# SolenTTeers May Meet 10-05-06



## jog (Oct 13, 2003)

PC world Hedge End and then on to the Pots.
Times to be posted nearer the time.
Who's first then?


----------



## Johnwx (Oct 31, 2004)

Sorry to put a downer on things but May is the 5th month :wink:


----------



## jog (Oct 13, 2003)

Johnwx said:


> Sorry to put a downer on things but May is the 5th month :wink:


I knew that :?


----------



## JayGemson (Jun 8, 2004)

Oh no, it clashes with the Guildford meet


----------



## ttvic (Jul 4, 2003)

Jog really wanted to go to your next meet as I missed the last one as you did, hows the foot by the way? but bit hard now considering you are having your meet on the same evening as ours.


----------



## tt-tony (May 6, 2002)

I still intend to go to the Guildford meet on the 10th.


----------



## BillP (Jul 28, 2004)

Good news for those that like curries They are back on at the Pots
cheers
billp


----------



## jog (Oct 13, 2003)

Vic - how about having a combined meet????


----------



## mighTy Tee (Jul 10, 2002)

I am game for Guildford.


----------



## ttvic (Jul 4, 2003)

Hi Mark

Now that would be Great so if you join us in May, I and I hope other Surrey owners will come down and play with you lot in June.


----------



## Jibberingloon (Dec 1, 2005)

Hi di ho....... 

I should be around for either the Guilford or the Pots meet.

Would be nice to go all the back roads to Guildford.

I would be more than happy to do a point to point route for some spirited driving on the way :wink:

Say Hedge End - Wickham - A32 then A272 to Petersfield - B2070 to Haselmere - A286 to Godalming - A3100 Guildford.

I have a few 2 way radios to for the front and back cars to ensure we can all stick together!

Just a thought..............


----------



## jog (Oct 13, 2003)

Jibberingloon said:


> Hi di ho.......
> 
> I should be around for either the Guilford or the Pots meet.
> 
> ...


----------



## Jibberingloon (Dec 1, 2005)

Jog said:


> Sounds great


 

But ive just noticed........... I'm on holiday with the girlfriend in Madeira

Bugger!


----------



## jog (Oct 13, 2003)

You plumb :wink:


----------



## mighTy Tee (Jul 10, 2002)

Some bad news on the Pots



Hampshire Chronicle said:


> REAL ale lovers will raise their glasses and drown their sorrows following an annoucement that the Cheriton Brewhouse is to close.
> 
> Established in 1993 next to the village pub the Flower Pots Inn, the timber-clad microbrewery has produced several award-winning tipples.
> 
> ...


----------



## Jibberingloon (Dec 1, 2005)

OH bugger............

I had really enjoyed my pint of Real Ale and also was pleasently suprised by the price.

I was looking forward to sink a few more over the coming months.........


----------



## JayGemson (Jun 8, 2004)

Great idea to combine the meets!
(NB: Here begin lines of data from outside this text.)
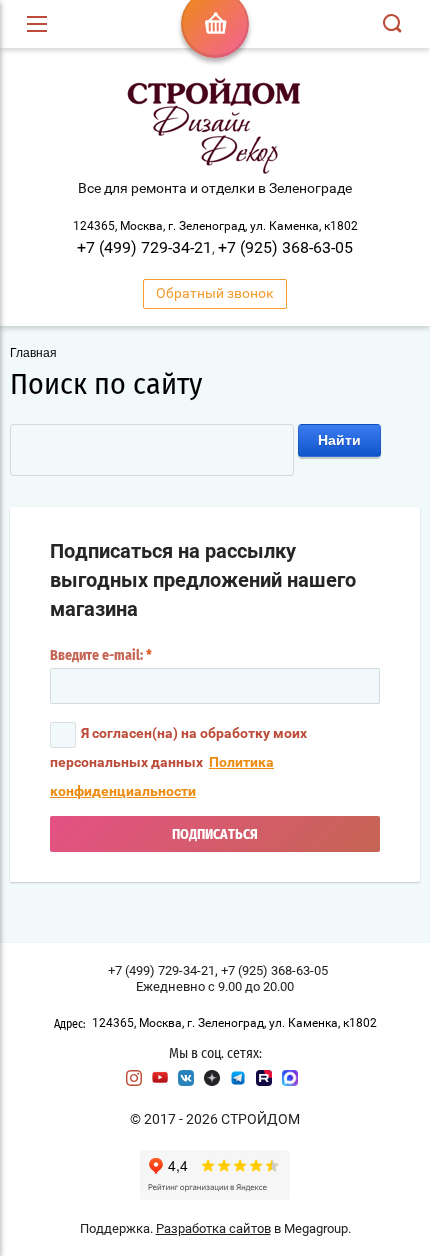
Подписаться (215, 835)
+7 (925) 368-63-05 (285, 247)
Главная (33, 353)
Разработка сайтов (213, 1228)
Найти (339, 440)
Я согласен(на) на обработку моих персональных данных (178, 762)
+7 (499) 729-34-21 (144, 247)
Would be excellent to see all the SolenTTeers at Guildford 

... and it'll nearly be my birthday then too! [smiley=jester.gif]


----------



## ttvic (Jul 4, 2003)

JayGemson said:


> Great idea to combine the meets! Would be excellent to see all the SolenTTeers at Guildford
> 
> ... and it'll nearly be my birthday then too! [smiley=jester.gif]


So you will be bring the cake along? :wink:


----------



## TTotal (Aug 12, 2002)

Hopefully count me in and I will check with Helen too..
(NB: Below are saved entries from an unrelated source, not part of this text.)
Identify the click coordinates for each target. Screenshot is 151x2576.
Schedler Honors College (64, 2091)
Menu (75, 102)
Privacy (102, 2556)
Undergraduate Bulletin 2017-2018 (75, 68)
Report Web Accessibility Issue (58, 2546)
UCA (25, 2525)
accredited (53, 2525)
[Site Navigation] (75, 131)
Guildlford from Hampshire? Mmm think that was my idea ages ago as both venues were slowing down with attendance...

Come on you lot out there get your cars out and meet us all !
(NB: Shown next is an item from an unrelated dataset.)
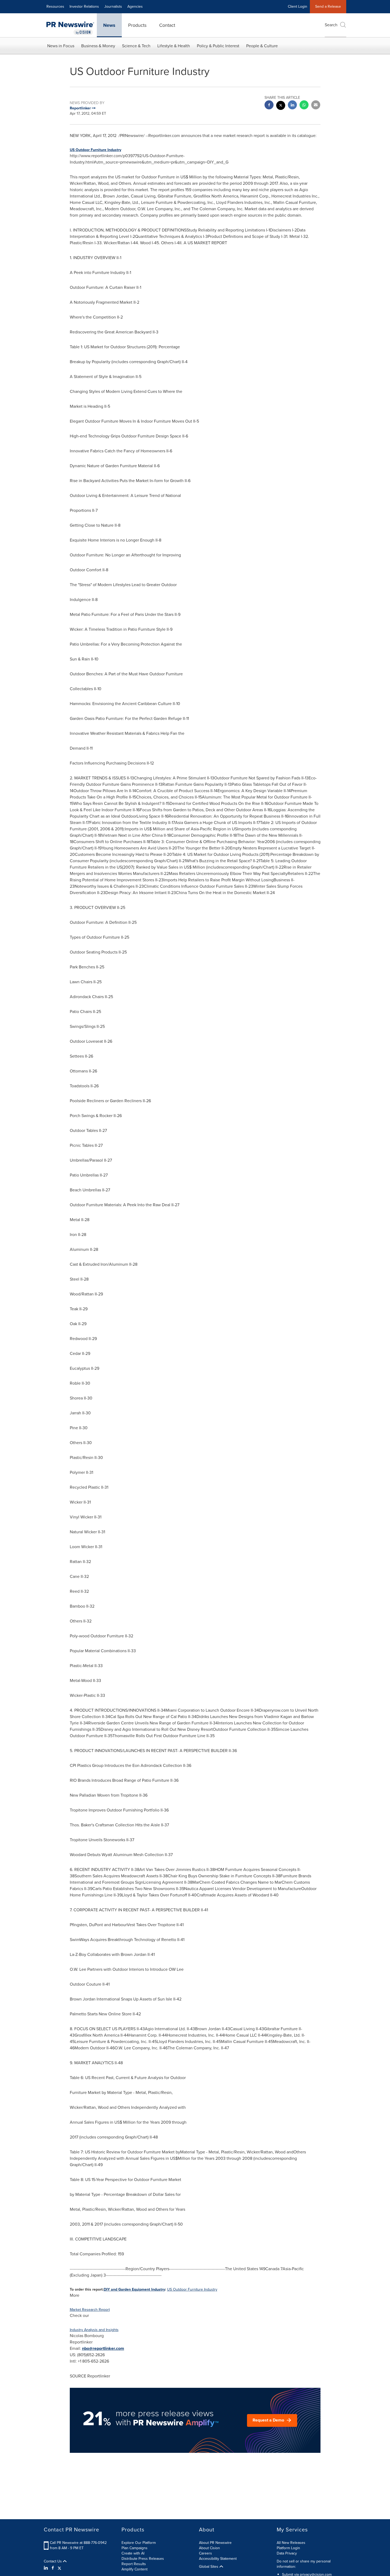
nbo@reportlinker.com (103, 2348)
Nice roads for wizzing up to Guildford too, great pub (Out and Out?) good cheap food too if you get the midweek special..

Also getting the G lot down South next month is great too (all 2 of them...)

:roll:


----------



## Gizmo750 (Sep 16, 2004)

Can I come?


----------



## Gizmo750 (Sep 16, 2004)

Can I come?


----------



## mighTy Tee (Jul 10, 2002)

Gizmo750 said:


> Can I come?


Of course you can Guy. You had better be lead car so you set the pace :wink:


----------



## Gizmo750 (Sep 16, 2004)

Hahahaha - you taking the mickey out of my diesel???


----------



## ttvic (Jul 4, 2003)

For all you Solentteers the Guilford meet is at Newlands Corner GU4 8SE it was where the original Surrey meet took place about 5 years ago.

Look forward to greeting you all

Vic


----------



## TTotal (Aug 12, 2002)

ttvic said:


> For all you Solentteers the Guilford meet is at Newlands Corner GU4 8SE it was where the original Surrey meet took place about 5 years ago.
> 
> Look forward to greeting you all
> 
> Vic


 Is this a pub? My satnav doesnt know postcodes..address?


----------



## tt-tony (May 6, 2002)

No, this isn't a pub, just a local beauty spot.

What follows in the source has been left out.